Coleman's quartet received a long – and sometimes controversial – engagement at Five Spot jazz club in New York City. Leonard Bernstein, Lionel Hampton, and the Modern Jazz Quartet were impressed and offered encouragement. Hampton asked to perform with the quartet; Bernstein helped Haden obtain a composition grant from the John Simon Guggenheim Memorial Foundation. But trumpeter Miles Davis said Coleman was "all screwed up inside", although he later became a proponent of Coleman's innovations.

Coleman's early sound was due in part to his use of a plastic saxophone. He bought a plastic horn in Los Angeles in 1954 because he was unable to afford a metal saxophone, though he didn't like the sound of the plastic instrument at first.

On the Atlantic recordings, Coleman's sidemen in the quartet are Cherry on cornet or pocket trumpet; Charlie Haden, Scott LaFaro, and then Jimmy Garrison on bass; and Higgins or his replacement Ed Blackwell on drums. The complete recordings for the label were collected on the box set Beauty Is a Rare Thing.

1960s: Free Jazz and Blue Note
In 1960, Coleman recorded Free Jazz: A Collective Improvisation, which featured a double quartet, including Don Cherry and Freddie Hubbard on trumpet, Eric Dolphy on bass clarinet, Haden and LaFaro on bass, and both Higgins and Blackwell on drums. The album was recorded in stereo with a reed/brass/bass/drums quartet isolated in each stereo channel. Free Jazz was, at 37 minutes, the longest recorded continuous jazz performance to date and was one of Coleman's most controversial albums. The music features a regular but complex pulse, one drummer playing "straight" while the other played double-time; the thematic material is a series of brief, dissonant fanfares. A series of solo features for each member of the band, but the other soloists are free to chime in as they wish. In the January 18, 1962, issue of Down Beat magazine, in a review titled "Double View of a Double Quartet", Pete Welding gave the album five stars while John A. Tynan rated it zero stars. Time has been kinder to the album, though, with AllMusic listing it as one of "20 Essential Free Jazz albums".

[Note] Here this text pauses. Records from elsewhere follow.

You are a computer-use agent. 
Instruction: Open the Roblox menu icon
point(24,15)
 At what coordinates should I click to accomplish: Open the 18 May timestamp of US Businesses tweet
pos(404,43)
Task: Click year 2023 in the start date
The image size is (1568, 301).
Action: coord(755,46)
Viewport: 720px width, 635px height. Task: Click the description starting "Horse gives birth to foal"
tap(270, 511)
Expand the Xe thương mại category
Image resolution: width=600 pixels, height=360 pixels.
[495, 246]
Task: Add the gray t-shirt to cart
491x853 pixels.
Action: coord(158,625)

Coleman intended "free jazz" as simply an album title. But his growing reputation placed him at the forefront of jazz innovation, and free jazz was soon considered a new genre, though Coleman has expressed discomfort with the term. Among the reasons he may have disapproved of the term is that his music contains composition. His melodic material, although skeletal, recalls melodies that Charlie Parker wrote over standard harmonies. The music is closer to the bebop that came before it than is sometimes popularly imagined.

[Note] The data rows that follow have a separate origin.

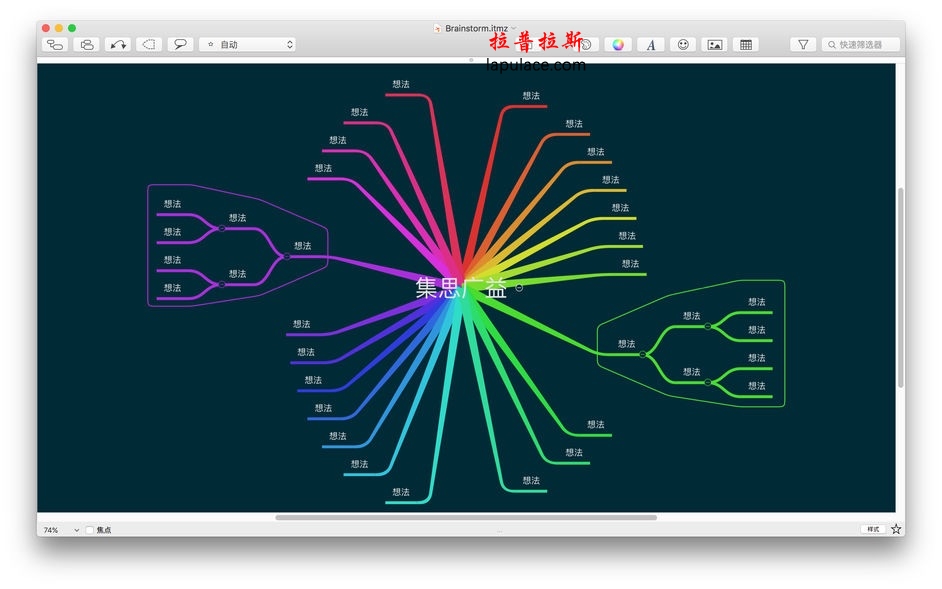Viewport: 942px width, 589px height.
Task: Click the 样式 style button
Action: 873,529
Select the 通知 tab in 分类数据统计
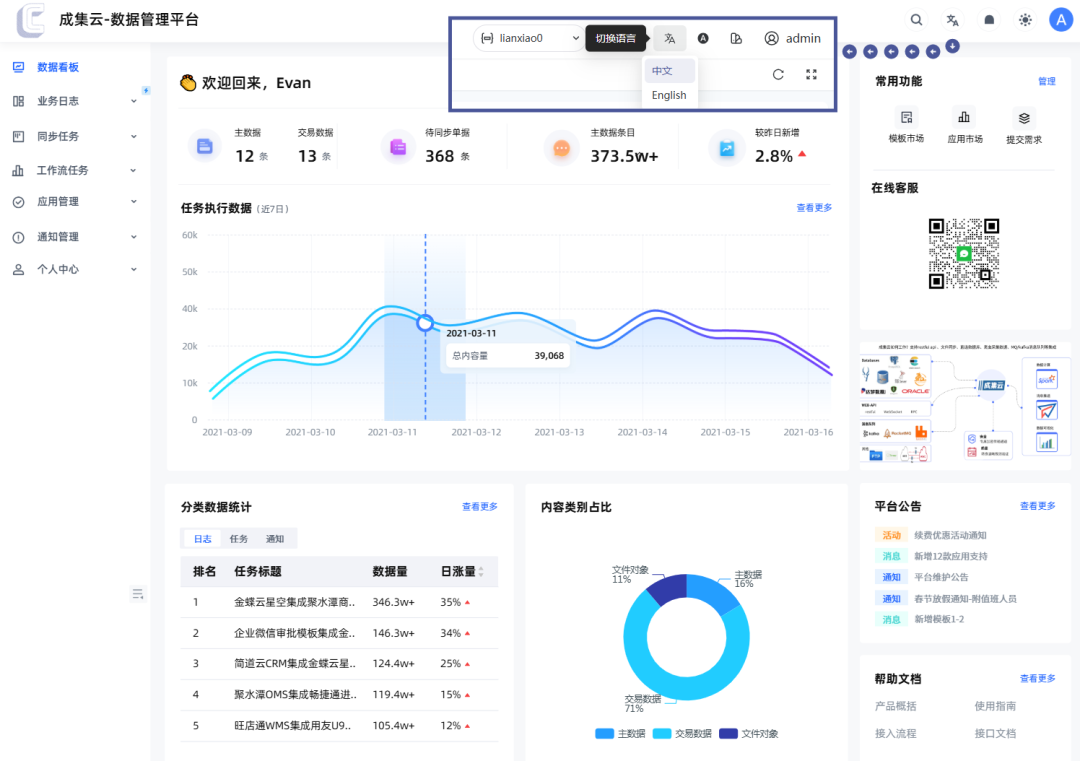This screenshot has width=1080, height=761. (274, 538)
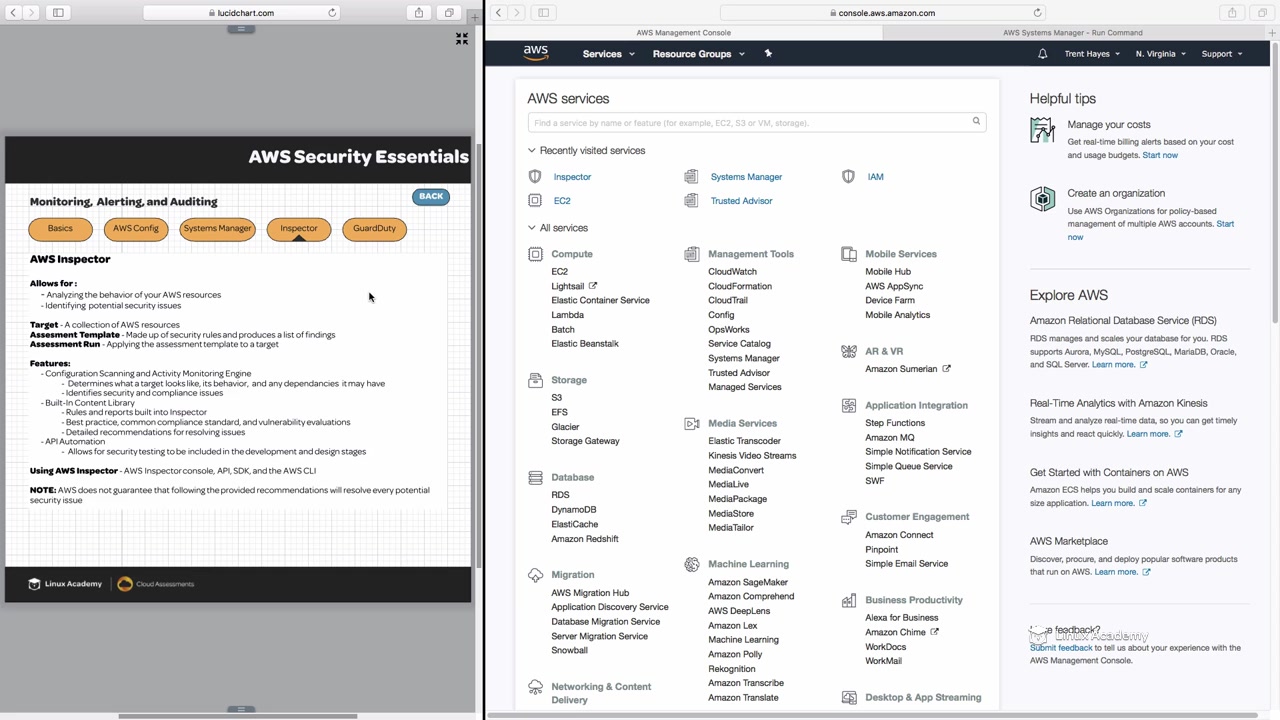Reload the AWS console page
Image resolution: width=1280 pixels, height=720 pixels.
point(1037,13)
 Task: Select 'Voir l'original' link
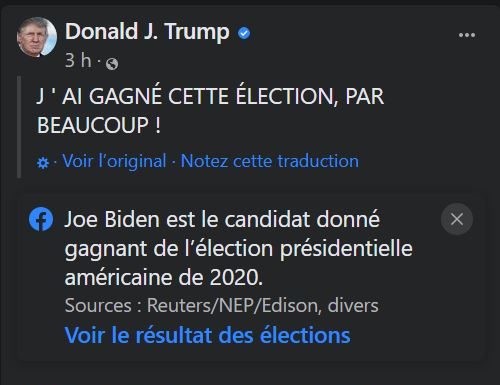click(x=114, y=161)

After the Atlantic period and into the early part of the 1960s, Coleman's music became more angular and engaged with the avant-garde jazz which had developed in part around his innovations. After his quartet disbanded, he formed a trio with David Izenzon on bass and Charles Moffett on drums. He extended the sound of his music, introducing string players and started playing trumpet and violin, which he taught himself to play left-handed. He had little conventional musical technique and used the instruments to make large, unrestrained gestures. His friendship with Albert Ayler influenced his development on trumpet and violin. Charlie Haden sometimes joined this trio to form a two-bass quartet.

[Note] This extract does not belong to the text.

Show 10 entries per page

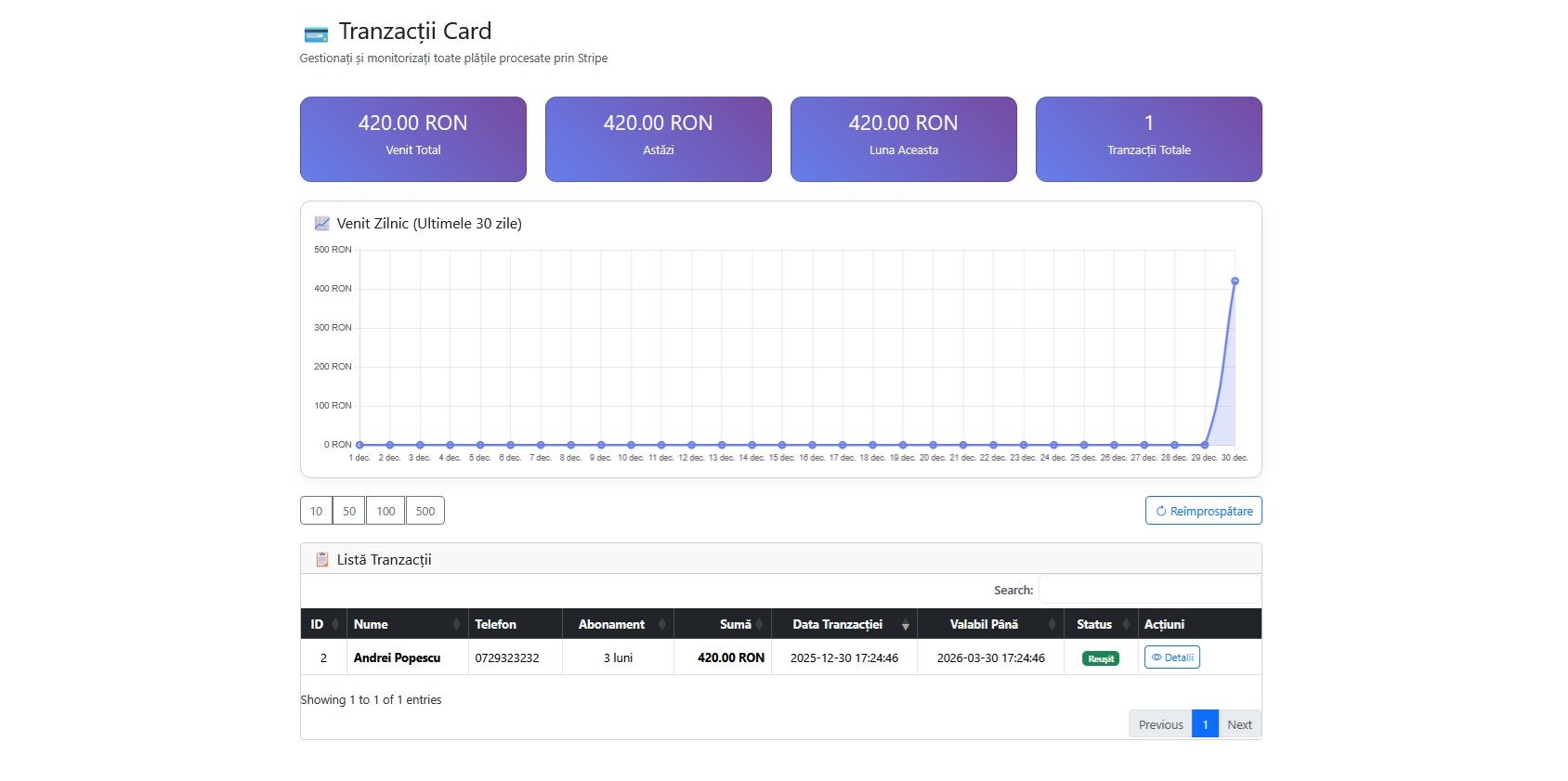pos(316,512)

Coleman signed with Blue Note and recorded At the Golden Circle Stockholm. In 1966, he recorded The Empty Foxhole with his son, Denardo Coleman, who was ten years old. Freddie Hubbard and Shelly Manne regarded this as an ill-advised piece of publicity on Coleman's part. Despite his youth, Denardo Coleman had studied drumming for several years. His technique was unrefined but enthusiastic, owing more to pulse-oriented free jazz drummers like Sunny Murray than to bebop drummers. He became his father's primary drummer in the late 1970s.

Coleman formed another quartet. Haden, Garrison, and Elvin Jones appeared, and Dewey Redman joined the group, usually on tenor saxophone. On February 29, 1968, in a group with Haden, Ed Blackwell, and David Izenzon Coleman performed live with Yoko Ono at Albert Hall. One song was included on the album Yoko Ono/Plastic Ono Band (1970).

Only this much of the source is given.